[CFE] Improve [StringCanonicalizer] implementation The current [StringCanonicalizer] implementation has some issues: * It hangs on to large [Uint8List]/[String] objects in it's cache => This requires users (such as analyzer) to clear the cache frequently * Has api that works on dynamic input (which is assumed to be String or List<int> / Uint8List) => Call sites have typing information we loose when doing the call * It uses dynamic [] calls to compare input bytes with cached bytes / input strings with cached strings => Dynamic calls come with overhead => Will cause substring generation for every character comparison => Will compare bytes with strings (which doesn't make sense) To address these issues we * Use the canonicalized [String] to compare against instead of the (much larger) source strings, thereby no longer hanging on to large strings in the canonicalizer cache (it's still an issue with [Uint8List]s though) * Make seperate API for canonicalization of strings, sub-strings or sub-utf8-bytes and use it from the token implementation. * For canonicalization of strings use String.== (instead of char-by-char comparison) * For canonicalization of sub-strings use String.charCodeAt instead of [] (which creates substrings) * Seperate out cache node entries into two classes and reduce memory consumption of the nodes that represent strings by 16 bytes (it does an additional `is` check on lookups in the cache, but that is better than paying for dynamic calls on the payload - which causes the compiler to do implicit checks) => This CL reduces RAM consumption and makes CFE scan/scan_bytes benchmarks a little faster. TEST=ci Change-Id: I157c298d26d25ac5da82c32eedfa270a590156f0 Reviewed-on: https://dart-review.googlesource.com/c/sdk/+/255121 Commit-Queue: Martin Kustermann <kustermann@google.com> Reviewed-by: Jens Johansen <jensj@google.com>

commit: 9a3bcbcdb0b350bb41c60b1a9c619836ac8a7736 [log] [tgz]

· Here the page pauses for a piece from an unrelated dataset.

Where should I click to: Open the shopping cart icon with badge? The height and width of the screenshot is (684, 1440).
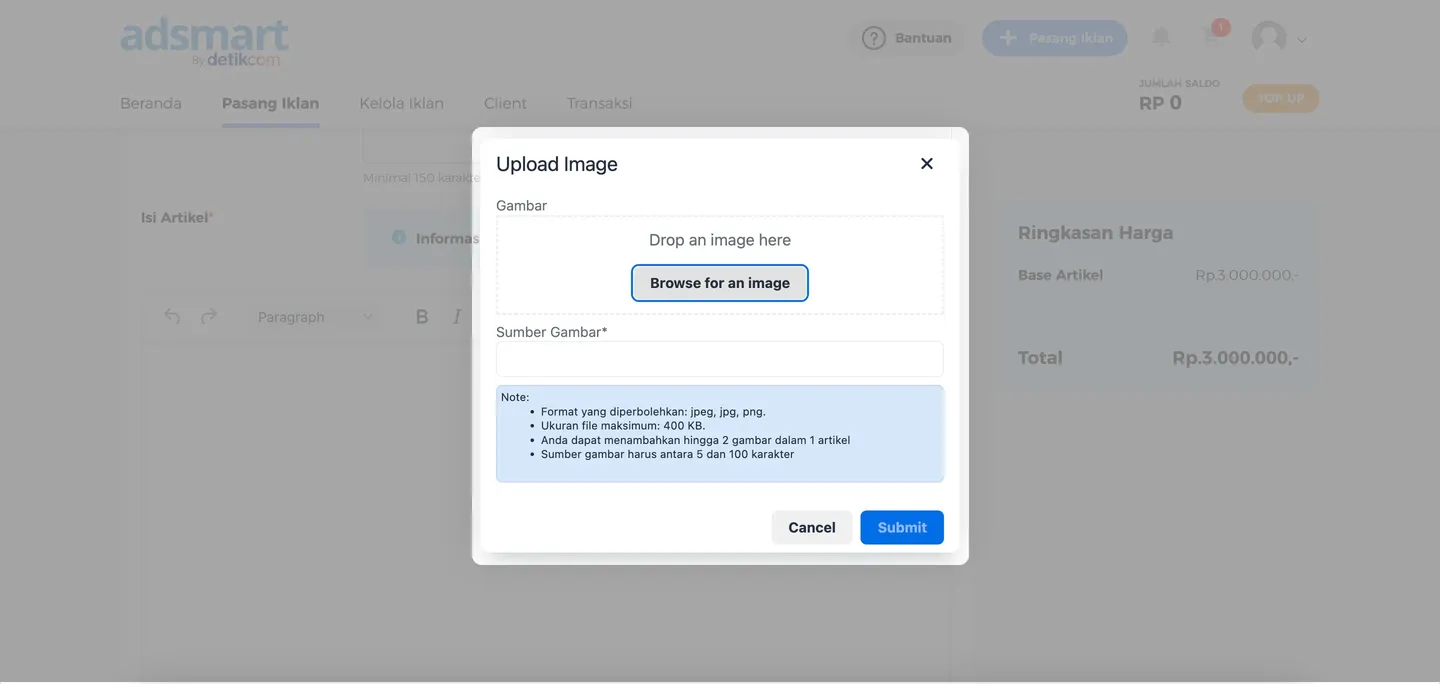click(1213, 37)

author: Martin Kustermann <kustermann@google.com> Mon Aug 15 17:06:58 2022 +0000
committer: Commit Bot <commit-bot@chromium.org> Mon Aug 15 17:06:58 2022 +0000
tree: 1dd9f20d877d3299cdecc2b5071c32deca6d7399
parent: d35332351079d10077fcacb0d820b2265119fe72 [diff]
diff --git a/pkg/_fe_analyzer_shared/lib/src/scanner/string_canonicalizer.dart b/pkg/_fe_analyzer_shared/lib/src/scanner/string_canonicalizer.dart
index 966e811..68506c0 100644
--- a/pkg/_fe_analyzer_shared/lib/src/scanner/string_canonicalizer.dart
+++ b/pkg/_fe_analyzer_shared/lib/src/scanner/string_canonicalizer.dart

@@ -6,13 +6,30 @@
 
 import 'dart:convert';
 
-class Node {
-  dynamic /* String | List<int> */ data;
-  int start;
-  int end;
-  String payload;
+abstract class Node {
+  final String payload;
   Node? next;
-  Node(this.data, this.start, this.end, this.payload, this.next);
+
+  Node(this.payload, this.next);
+
+  int get hash;
+}
+
+class StringNode extends Node {
+  StringNode(super.payload, super.next);
+
+  int get hash => StringCanonicalizer.hashString(payload, 0, payload.length);
+}
+
+class Utf8Node extends Node {
+  final List<int> data;
+  final int start;
+  final int end;
+
+  Utf8Node(this.data, this.start, this.end, String payload, Node? next)
+      : super(payload, next);
+
+  int get hash => StringCanonicalizer.hashBytes(data, start, end);
 }
 
 /// A hash table for triples:
@@ -41,7 +58,7 @@
     if (asciiOnly) {
       s = new String.fromCharCodes(data, start, end);
     } else {
-      s = new Utf8Decoder(allowMalformed: true).convert(data, start, end);
+      s = const Utf8Decoder(allowMalformed: true).convert(data, start, end);
     }
     return s;
   }
@@ -69,9 +86,7 @@
       Node? t = _nodes[i];
       while (t != null) {
         Node? n = t.next;
-        int newIndex = t.data is String
-            ? hashString(t.data, t.start, t.end) & (newSize - 1)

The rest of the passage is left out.